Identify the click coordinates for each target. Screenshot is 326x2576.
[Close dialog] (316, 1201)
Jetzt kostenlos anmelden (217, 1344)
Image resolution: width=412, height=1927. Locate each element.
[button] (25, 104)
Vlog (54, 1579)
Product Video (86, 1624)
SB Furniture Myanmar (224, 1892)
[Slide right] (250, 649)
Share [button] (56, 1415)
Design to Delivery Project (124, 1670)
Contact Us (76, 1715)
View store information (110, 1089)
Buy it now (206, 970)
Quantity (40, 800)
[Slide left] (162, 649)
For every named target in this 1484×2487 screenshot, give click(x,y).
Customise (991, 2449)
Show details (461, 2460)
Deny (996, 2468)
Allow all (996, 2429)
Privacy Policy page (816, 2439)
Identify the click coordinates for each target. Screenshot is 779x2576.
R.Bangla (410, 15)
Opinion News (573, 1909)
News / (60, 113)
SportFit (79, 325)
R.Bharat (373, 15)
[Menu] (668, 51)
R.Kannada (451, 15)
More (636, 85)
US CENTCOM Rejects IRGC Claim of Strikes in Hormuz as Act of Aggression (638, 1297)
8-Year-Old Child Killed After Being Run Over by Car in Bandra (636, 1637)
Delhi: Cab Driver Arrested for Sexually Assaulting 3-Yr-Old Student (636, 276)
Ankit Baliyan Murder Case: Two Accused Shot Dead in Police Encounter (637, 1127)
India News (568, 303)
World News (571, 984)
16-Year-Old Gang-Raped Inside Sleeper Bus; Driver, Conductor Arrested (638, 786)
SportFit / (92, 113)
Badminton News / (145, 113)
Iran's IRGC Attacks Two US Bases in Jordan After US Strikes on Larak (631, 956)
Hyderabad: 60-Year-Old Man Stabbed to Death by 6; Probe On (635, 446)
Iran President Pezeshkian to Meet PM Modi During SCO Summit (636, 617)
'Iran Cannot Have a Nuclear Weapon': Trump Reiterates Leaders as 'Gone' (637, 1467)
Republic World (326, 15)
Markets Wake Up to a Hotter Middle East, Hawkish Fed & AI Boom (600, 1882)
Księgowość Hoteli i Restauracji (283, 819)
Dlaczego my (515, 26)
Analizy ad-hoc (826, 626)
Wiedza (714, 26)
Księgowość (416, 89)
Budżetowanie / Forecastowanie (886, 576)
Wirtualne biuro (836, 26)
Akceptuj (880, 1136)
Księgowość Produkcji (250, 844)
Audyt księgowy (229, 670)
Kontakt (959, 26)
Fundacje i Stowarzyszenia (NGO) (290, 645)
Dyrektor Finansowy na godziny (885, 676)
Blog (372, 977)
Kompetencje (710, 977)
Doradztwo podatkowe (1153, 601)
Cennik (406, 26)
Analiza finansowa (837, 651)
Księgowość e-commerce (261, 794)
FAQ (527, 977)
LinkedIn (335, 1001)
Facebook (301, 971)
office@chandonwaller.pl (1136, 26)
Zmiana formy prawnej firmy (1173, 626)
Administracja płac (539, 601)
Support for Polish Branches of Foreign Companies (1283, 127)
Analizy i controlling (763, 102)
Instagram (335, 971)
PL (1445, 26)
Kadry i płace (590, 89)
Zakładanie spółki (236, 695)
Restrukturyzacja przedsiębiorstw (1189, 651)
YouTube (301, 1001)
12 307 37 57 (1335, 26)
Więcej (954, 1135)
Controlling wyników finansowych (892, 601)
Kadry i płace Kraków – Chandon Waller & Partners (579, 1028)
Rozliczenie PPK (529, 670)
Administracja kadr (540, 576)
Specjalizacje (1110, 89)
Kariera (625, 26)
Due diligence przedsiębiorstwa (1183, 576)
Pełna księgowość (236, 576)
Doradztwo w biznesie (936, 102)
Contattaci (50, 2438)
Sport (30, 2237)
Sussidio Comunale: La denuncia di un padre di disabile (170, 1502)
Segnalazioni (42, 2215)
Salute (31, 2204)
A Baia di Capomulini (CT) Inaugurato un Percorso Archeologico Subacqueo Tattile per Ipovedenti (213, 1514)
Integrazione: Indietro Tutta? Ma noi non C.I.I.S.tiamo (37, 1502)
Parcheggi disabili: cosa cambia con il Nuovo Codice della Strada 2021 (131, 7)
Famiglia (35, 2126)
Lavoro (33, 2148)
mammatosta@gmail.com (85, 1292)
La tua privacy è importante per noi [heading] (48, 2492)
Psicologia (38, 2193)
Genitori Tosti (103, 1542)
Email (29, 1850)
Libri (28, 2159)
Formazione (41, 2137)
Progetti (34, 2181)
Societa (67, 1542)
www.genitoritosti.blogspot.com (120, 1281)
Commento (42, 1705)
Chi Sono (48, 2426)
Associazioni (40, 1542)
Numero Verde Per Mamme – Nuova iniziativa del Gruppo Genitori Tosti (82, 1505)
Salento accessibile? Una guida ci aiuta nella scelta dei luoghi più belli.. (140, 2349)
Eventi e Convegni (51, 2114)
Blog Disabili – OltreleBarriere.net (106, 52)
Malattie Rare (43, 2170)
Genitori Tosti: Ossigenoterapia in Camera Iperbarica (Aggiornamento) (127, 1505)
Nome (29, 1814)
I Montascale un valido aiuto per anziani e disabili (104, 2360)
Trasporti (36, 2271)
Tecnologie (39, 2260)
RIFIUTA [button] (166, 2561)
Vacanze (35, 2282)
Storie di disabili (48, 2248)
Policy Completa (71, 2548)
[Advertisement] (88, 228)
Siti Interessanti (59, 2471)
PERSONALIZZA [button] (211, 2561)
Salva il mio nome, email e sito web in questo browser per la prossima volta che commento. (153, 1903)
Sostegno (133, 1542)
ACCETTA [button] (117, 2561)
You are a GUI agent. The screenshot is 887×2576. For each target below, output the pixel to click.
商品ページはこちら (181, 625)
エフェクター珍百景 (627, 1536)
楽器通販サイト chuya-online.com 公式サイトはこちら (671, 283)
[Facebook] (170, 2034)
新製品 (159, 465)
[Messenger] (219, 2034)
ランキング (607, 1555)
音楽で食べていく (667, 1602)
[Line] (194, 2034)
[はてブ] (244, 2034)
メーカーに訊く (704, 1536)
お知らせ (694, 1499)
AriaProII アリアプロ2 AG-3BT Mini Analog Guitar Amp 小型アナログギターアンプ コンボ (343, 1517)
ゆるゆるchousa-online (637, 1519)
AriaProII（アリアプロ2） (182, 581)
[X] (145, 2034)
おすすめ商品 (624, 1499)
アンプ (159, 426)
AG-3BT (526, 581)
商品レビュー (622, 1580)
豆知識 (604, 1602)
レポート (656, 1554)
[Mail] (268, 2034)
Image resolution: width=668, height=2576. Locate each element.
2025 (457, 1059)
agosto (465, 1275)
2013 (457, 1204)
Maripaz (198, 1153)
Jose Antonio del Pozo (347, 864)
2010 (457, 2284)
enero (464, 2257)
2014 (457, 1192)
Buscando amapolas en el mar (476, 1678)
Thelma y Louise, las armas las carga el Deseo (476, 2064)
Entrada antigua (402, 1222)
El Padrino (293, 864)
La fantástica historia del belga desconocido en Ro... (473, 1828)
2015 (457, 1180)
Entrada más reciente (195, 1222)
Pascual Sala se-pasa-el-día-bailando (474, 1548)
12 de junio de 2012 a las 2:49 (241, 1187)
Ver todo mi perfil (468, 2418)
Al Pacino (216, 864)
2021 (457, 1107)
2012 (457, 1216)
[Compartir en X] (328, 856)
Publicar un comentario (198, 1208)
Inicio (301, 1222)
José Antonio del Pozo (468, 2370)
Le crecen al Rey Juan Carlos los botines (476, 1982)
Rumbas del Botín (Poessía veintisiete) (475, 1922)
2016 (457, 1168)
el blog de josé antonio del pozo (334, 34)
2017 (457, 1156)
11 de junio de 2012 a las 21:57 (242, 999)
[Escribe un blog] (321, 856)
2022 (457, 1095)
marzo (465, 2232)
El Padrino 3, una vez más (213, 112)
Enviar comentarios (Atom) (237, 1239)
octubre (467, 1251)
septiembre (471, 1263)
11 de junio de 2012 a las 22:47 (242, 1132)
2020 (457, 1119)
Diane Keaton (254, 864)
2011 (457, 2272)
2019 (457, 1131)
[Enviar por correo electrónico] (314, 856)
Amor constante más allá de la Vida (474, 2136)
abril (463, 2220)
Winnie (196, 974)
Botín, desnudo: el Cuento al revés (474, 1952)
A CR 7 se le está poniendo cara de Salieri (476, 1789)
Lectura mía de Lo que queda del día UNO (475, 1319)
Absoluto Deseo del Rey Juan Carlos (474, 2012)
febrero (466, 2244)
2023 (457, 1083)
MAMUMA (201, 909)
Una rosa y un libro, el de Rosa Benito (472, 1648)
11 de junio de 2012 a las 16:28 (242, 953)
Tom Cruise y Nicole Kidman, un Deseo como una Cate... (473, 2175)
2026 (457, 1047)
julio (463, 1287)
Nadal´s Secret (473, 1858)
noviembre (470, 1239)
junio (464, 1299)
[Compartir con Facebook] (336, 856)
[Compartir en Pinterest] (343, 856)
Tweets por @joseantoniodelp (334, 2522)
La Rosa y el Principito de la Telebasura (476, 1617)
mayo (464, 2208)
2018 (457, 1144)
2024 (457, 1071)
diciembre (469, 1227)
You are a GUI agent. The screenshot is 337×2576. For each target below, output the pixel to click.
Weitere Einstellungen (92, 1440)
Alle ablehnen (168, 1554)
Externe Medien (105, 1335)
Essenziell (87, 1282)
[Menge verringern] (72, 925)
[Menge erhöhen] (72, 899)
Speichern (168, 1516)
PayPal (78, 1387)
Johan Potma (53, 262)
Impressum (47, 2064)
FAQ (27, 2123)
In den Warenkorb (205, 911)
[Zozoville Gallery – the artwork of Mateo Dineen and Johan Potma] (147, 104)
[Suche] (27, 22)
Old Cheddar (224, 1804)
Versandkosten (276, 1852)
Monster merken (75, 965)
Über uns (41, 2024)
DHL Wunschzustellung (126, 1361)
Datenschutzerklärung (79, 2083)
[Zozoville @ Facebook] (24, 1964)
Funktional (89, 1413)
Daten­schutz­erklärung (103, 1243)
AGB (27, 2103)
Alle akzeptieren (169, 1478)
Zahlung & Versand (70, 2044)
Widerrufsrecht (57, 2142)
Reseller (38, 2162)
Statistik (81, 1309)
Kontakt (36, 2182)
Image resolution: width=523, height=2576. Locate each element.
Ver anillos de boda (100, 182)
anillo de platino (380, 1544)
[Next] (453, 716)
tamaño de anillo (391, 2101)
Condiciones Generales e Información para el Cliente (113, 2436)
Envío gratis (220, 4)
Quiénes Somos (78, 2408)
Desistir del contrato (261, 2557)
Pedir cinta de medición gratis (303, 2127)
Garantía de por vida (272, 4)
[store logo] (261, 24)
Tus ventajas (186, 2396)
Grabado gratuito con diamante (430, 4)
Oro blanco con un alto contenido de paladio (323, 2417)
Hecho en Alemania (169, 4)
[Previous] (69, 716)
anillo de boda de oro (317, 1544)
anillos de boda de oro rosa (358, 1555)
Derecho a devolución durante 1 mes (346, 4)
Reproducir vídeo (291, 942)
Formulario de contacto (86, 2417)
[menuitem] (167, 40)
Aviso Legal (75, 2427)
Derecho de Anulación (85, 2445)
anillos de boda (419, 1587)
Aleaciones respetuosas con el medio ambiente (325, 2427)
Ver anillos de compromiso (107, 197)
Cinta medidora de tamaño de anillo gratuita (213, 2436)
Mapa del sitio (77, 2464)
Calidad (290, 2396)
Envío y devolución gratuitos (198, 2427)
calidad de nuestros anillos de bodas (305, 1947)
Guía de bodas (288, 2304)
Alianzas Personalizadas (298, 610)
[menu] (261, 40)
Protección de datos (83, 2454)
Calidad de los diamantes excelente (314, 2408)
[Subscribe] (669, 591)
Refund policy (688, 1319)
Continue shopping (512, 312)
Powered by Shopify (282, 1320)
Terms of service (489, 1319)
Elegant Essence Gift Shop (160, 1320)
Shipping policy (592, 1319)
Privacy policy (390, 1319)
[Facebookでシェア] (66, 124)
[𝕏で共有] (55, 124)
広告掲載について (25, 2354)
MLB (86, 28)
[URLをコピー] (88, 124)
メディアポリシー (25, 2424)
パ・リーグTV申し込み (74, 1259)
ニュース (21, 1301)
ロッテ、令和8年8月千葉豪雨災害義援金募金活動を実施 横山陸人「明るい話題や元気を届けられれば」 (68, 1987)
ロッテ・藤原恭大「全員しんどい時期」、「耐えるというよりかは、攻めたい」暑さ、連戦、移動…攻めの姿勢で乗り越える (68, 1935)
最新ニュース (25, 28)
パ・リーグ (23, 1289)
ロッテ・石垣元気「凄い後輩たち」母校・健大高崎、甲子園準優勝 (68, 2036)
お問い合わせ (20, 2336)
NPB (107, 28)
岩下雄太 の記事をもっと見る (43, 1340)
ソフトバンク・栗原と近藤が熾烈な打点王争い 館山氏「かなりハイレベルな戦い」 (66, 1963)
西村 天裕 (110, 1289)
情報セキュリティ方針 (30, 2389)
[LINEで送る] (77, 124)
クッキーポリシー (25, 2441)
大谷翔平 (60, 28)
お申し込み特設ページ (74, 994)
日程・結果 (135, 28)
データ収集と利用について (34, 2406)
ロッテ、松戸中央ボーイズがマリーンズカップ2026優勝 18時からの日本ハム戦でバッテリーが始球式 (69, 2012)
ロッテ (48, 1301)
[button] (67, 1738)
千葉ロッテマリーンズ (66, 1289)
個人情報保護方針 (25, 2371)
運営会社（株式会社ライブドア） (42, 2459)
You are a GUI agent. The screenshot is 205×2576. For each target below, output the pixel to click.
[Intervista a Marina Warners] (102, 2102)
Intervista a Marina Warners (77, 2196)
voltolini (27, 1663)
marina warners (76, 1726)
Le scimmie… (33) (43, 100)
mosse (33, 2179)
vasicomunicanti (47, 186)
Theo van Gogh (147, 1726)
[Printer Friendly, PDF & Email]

__WORK TO COMPLETE__. All lines above from the one holding "Desistir del contrato (261, 2557)" to the one holding "Hecho en Alemania (169, 4)", inclusive, are to be copied exactly; no other line is wanted.

__WRITTEN RESPONSE__.
Desistir del contrato (261, 2557)
Pedir cinta de medición gratis (303, 2127)
Garantía de por vida (272, 4)
[store logo] (261, 24)
Tus ventajas (186, 2396)
Grabado gratuito con diamante (430, 4)
Oro blanco con un alto contenido de paladio (323, 2417)
Hecho en Alemania (169, 4)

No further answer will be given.